▶ [EXERCISE DIRECTIONS]:
All of the data below should come back exactly as written, minus its images.

::::

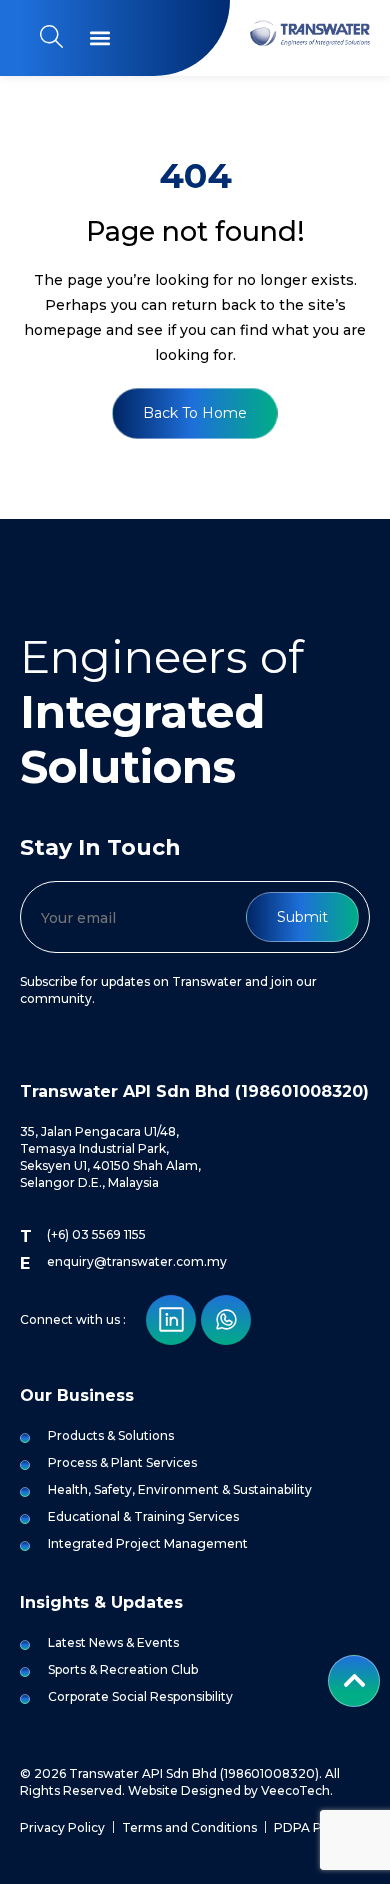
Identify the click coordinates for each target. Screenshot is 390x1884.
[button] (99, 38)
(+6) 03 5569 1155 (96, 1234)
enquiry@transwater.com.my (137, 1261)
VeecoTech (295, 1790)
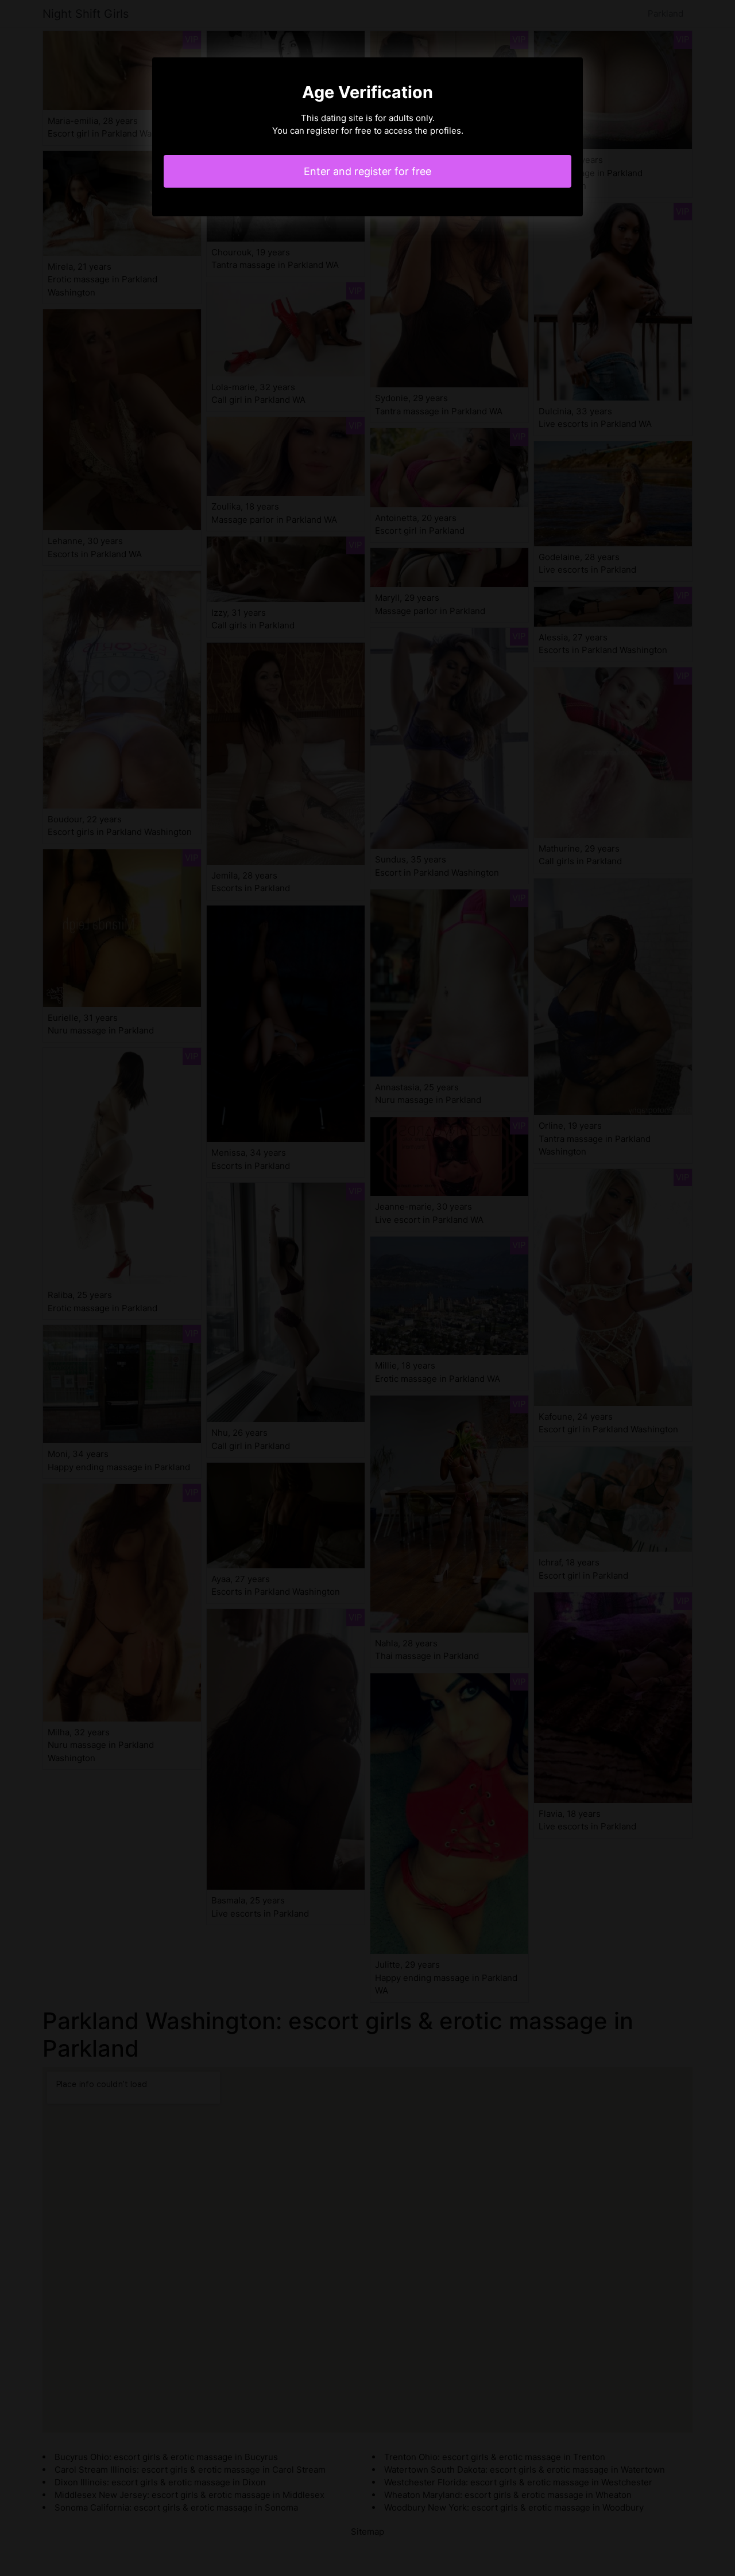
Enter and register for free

::::

▶ [ANSWER FOR THIS EXERCISE]:
Identify the click coordinates for each target. Screenshot is 390x1884.
[button] (99, 38)
(+6) 03 5569 1155 (96, 1234)
enquiry@transwater.com.my (137, 1261)
VeecoTech (295, 1790)
Enter and register for free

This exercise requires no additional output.